"""

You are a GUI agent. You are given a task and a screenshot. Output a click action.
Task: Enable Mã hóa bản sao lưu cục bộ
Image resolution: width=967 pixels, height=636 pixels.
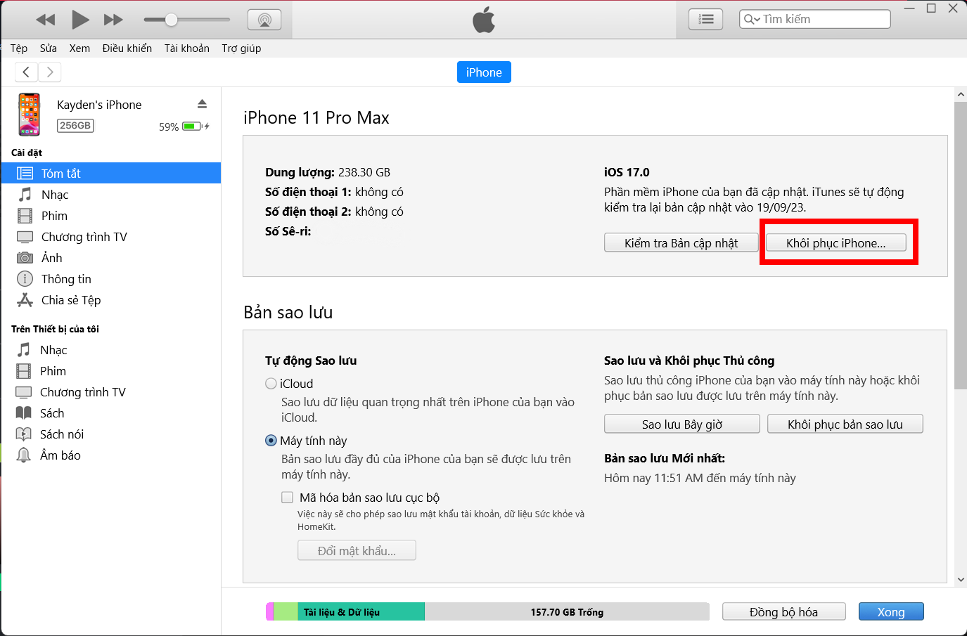point(287,497)
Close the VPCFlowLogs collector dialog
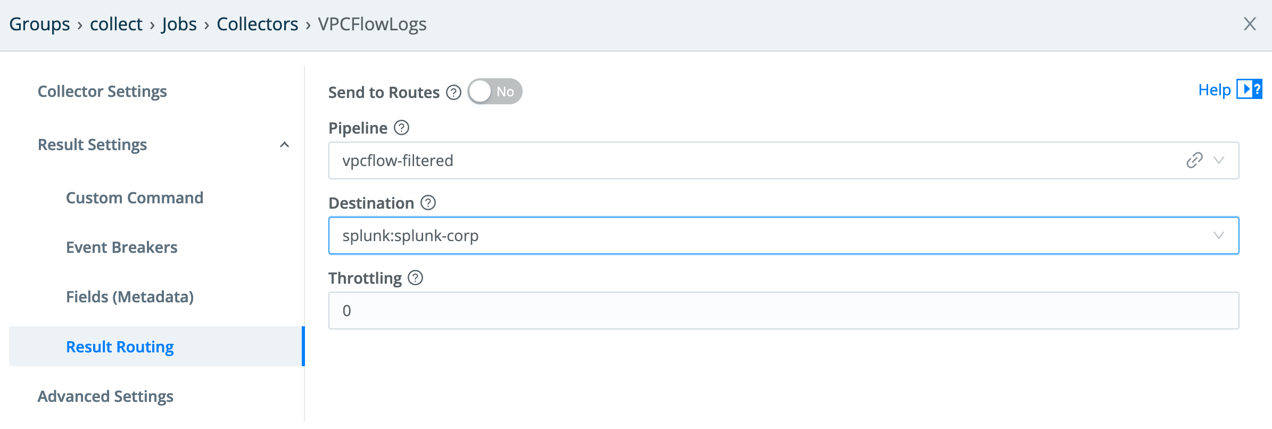 [x=1250, y=24]
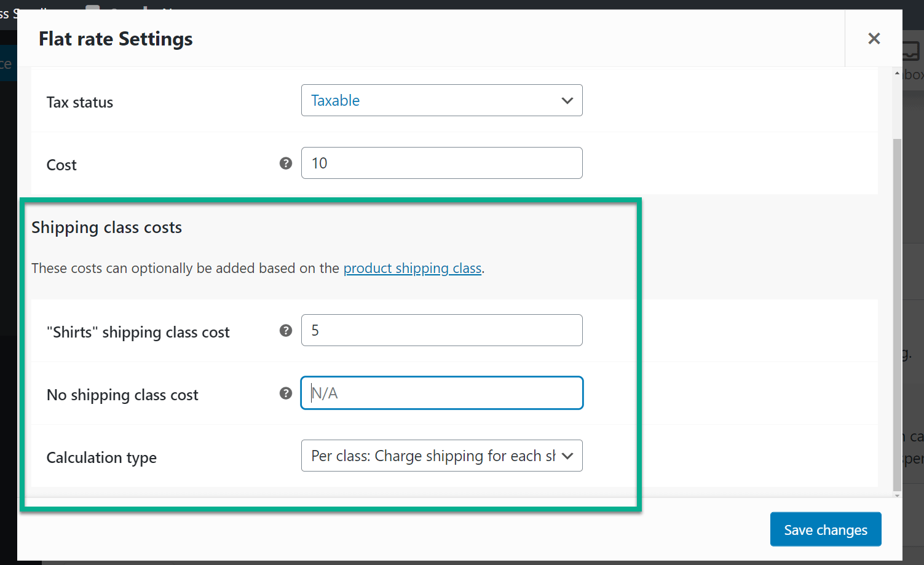Viewport: 924px width, 565px height.
Task: Click the Save changes button
Action: (x=825, y=529)
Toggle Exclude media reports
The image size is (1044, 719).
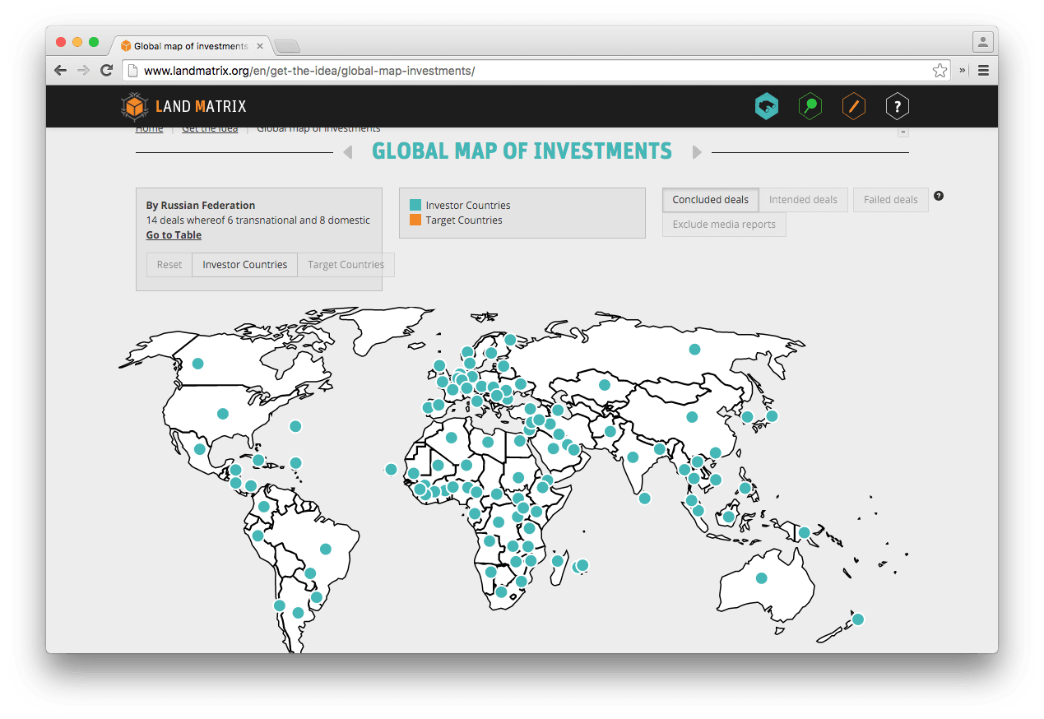724,224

"""

WHAT IS REQUIRED |
The required answer is every line from the one containing "Toggle Exclude media reports" through the last line of the entries, restated word for word and with no pictures.

SOLUTION TO THE EXERCISE |
Toggle Exclude media reports
The image size is (1044, 719).
724,224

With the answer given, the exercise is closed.